For the perennially strapped Confederacy trading its most precious commodity was a matter of necessity as it was the only way to obtain the materiel necessary to carry on the war. For the Union, matters were considerably more complex. There was money to be made, of course, but there were other pressing concerns as well. One was that the white gold – cotton – was a necessity for the economies of both the United States and Europe, and that the American South was at the time virtually the only supplier. Without it the mills of New England, England, and France would be idled, with potentially ugly results from the unemployed workers, not to mention the lost revenue and adverse effects on the balance of trade. It therefore became a unofficial Federal policy to allow a certain amount of cotton to be traded in order to avoid this, regardless of the effect on the conduct of the war. Although we think today that most Southern cotton went to Europe via blockade runners, Leigh makes a convincing case that the bulk of it went to the mills of New England. In fact one prominent mill owner, Amos Lawrence, opined that “business was better than ever” during the war. And why not – he was being provided with not only the raw materials but a ready market for his finished goods.
Corruption went all the way to the top, with prominent politicians, lawyers, generals and cabinet members all sharing in the bountiful spoils. Although there is no evidence that Lincoln profited personally from the trade, it did make for a cheap and convenient political payoff – a signed authorization to trade cotton from the president could be worth millions, and it helped insure the loyalty of wavering politicians and entire states.

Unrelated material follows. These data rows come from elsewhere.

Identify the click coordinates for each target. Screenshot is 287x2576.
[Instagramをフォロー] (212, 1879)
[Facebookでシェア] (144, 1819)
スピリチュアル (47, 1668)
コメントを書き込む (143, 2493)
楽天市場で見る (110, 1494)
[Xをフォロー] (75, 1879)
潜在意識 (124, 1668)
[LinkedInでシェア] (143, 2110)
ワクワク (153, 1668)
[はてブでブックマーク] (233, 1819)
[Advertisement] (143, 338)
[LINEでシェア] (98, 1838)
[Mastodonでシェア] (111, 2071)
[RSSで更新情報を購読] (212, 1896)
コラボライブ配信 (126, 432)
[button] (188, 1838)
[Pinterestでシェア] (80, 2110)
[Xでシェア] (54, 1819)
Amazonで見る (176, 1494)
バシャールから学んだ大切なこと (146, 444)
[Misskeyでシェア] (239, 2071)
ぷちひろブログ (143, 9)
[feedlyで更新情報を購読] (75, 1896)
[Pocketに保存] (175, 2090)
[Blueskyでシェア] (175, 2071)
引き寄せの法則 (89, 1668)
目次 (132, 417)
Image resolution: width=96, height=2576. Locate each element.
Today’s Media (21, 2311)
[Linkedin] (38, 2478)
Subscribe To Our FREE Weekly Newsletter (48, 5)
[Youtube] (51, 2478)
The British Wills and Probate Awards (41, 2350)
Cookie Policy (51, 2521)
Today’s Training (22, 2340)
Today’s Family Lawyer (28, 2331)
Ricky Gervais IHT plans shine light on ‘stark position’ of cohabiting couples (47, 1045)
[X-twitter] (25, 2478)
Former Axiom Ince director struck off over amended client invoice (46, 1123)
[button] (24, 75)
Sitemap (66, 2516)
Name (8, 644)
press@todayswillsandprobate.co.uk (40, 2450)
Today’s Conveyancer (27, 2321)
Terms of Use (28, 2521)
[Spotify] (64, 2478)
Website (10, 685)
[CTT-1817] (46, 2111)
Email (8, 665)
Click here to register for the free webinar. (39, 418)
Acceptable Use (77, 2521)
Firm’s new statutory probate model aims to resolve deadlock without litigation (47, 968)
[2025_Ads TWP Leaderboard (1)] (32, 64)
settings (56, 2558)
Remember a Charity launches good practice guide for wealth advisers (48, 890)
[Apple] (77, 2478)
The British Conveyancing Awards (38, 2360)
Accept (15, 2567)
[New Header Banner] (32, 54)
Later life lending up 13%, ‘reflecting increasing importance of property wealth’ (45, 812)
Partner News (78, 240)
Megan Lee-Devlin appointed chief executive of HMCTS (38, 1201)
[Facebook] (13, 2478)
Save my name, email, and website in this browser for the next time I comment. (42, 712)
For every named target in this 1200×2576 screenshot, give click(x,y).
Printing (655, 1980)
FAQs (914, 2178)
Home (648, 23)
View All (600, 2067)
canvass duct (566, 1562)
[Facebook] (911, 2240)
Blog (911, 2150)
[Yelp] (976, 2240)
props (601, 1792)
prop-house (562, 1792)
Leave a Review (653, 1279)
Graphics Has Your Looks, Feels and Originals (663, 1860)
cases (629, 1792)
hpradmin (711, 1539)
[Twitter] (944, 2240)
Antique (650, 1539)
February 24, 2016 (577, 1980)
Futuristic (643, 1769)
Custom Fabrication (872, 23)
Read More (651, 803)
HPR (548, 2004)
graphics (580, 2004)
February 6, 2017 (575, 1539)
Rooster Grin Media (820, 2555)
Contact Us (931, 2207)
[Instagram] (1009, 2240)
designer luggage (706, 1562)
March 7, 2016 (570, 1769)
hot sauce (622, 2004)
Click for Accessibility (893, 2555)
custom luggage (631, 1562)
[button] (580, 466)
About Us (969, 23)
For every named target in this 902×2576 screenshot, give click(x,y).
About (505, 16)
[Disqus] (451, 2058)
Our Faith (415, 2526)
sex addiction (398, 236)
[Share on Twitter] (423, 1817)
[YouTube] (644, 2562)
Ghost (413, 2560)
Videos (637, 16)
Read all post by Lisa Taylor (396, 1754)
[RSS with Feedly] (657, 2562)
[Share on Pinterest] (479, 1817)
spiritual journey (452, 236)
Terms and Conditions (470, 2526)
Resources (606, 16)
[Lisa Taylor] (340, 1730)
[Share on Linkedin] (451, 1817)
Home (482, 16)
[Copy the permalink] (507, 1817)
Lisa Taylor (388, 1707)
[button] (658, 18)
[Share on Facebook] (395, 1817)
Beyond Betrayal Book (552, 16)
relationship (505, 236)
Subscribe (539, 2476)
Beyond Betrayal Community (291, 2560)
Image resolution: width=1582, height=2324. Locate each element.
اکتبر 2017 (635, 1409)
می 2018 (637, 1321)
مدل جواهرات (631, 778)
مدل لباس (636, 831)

Lincoln also wanted to flood the South with Greenbacks, which he thought would dispose the people there to return to the Union.
Cotton came overland from the plantations under Union control (where the “ex” slaves were anything but) and from direct trade with Confederate sellers, both legal and otherwise. Confederate cotton was also shipped from the neutral port of Bagdad directly to US ports like New York, as well as from Union-controlled ports like New Orleans and Norfolk. A copious amount also went directly from blockaded Southern ports as well, through means legal and illegal. The simplest way was to bribe the blockaders, but shipper could also use a “broken voyage” by way of another neutral port like Halifax, Bermuda, or Havana, or the whole affair might take place only on paper, with hefty bribes assuaging the curiosity of Federal agents as to the cotton’s origin. Badly needed materiel, including arms, returned to Dixie the same way.
None of this was exactly a secret. Grant protested against it, pointing out that not only did it help the Confederacy, it demoralized the Union troops struggling by on $13 a month to see this sort of blatant war profiteering in their midst. Even as late as 1865, after fall of Wilmington, Lee’s army was being supplied mainly through Union-held Norfolk via the Chesapeake. Grant was not blameless either – he had issued one of the first legal cotton-trading permits to his own father-in-law. In short, there was just too much money being made to stop the trade.
Late in the war Congress tried to reign in the illegal trade with an investigation that condemned the “disgraceful scramble for wealth” (never mind that many of them were scrambling for it as well), but Lincoln evaded their restrictions and opened the trade wider than ever.
In all, the book is a tribute to greed in all its forms. While the intersectional trade did have the positive effect of softening the economic impact of the war in both the North and South, it also made illicit fortunes and by some estimates lengthened the war (and the resulting casualty lists) by at least a year.
The book itself is short, well written & edited. Philip Leigh is a regular contributor to the New York Times’ Disunion series and has previously edited a new version of Sam Watkins’ memoir Company Aytch.
I enjoyed the book but found myself wishing it was a bit longer, and like The London Confederates thought that more could have been done with the rich cast of rogues, scalawags, reprobates, crooks and hustlers (as well as the occasional honest patriot) that infest the chronicle.
All in all an eye-opening, behind the scenes look at a fascinating, little known and not so pretty chapter of the Late Unpleasantness.
Full disclosure – I did receive a review copy.